### Task
Reproduce the listing that follows character for character, excluding its pictures.

### Dataset content
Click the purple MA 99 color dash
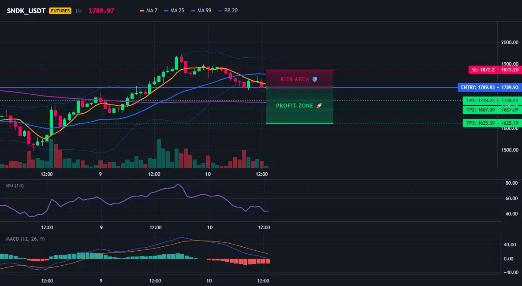522x286 pixels. click(x=193, y=11)
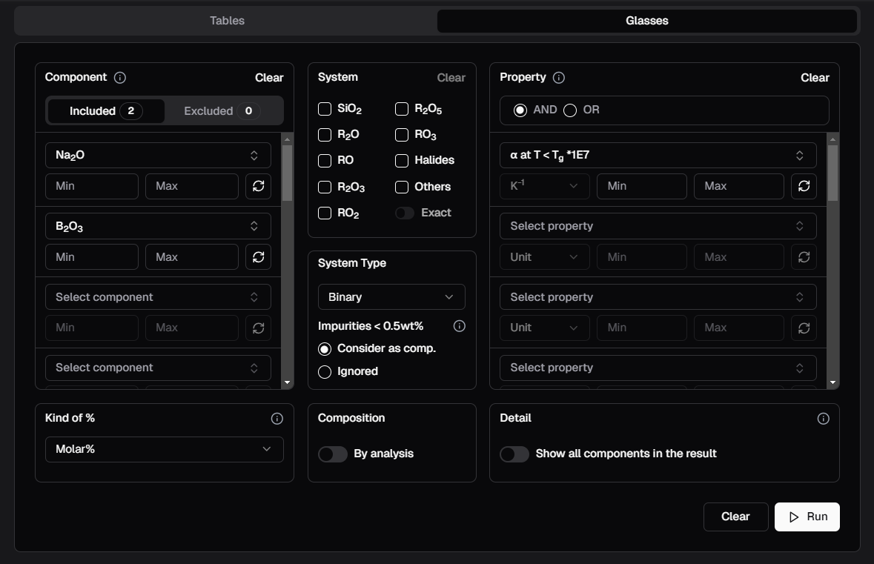This screenshot has width=874, height=564.
Task: Click the info icon next to Component
Action: [x=120, y=78]
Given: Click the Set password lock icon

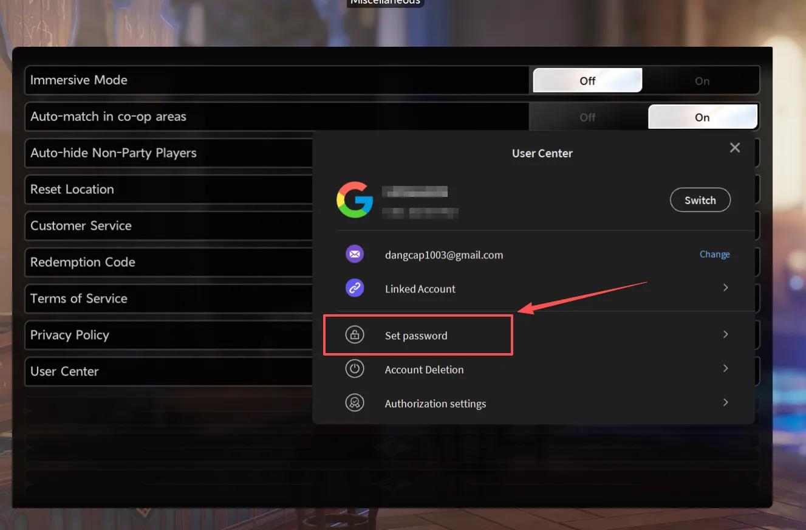Looking at the screenshot, I should coord(355,335).
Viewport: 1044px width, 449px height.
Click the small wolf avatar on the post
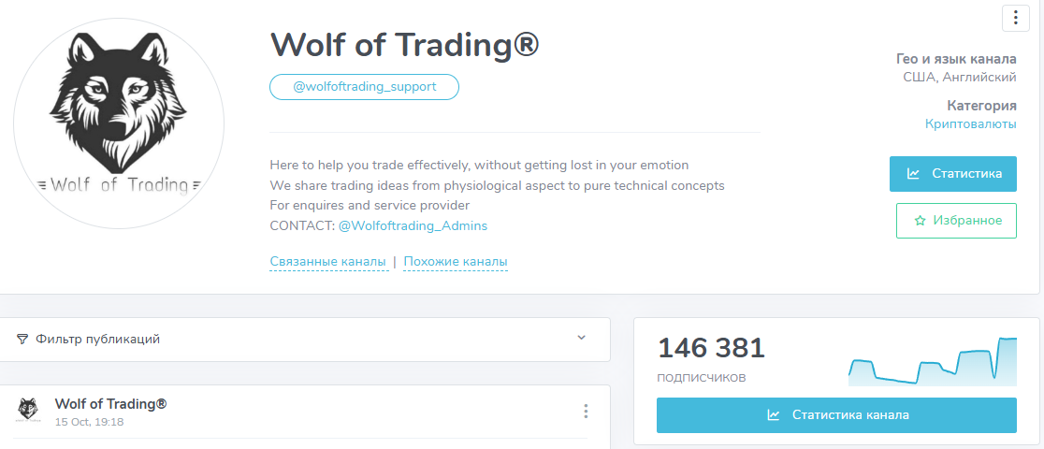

### Solution to this exercise
Click the purple MA 99 color dash
522x286 pixels. click(x=193, y=11)
This screenshot has width=874, height=564.
Task: Click the info icon next to Component
Action: [x=120, y=78]
Given: Click the Set password lock icon

Looking at the screenshot, I should coord(355,335).
Viewport: 1044px width, 449px height.
Click the small wolf avatar on the post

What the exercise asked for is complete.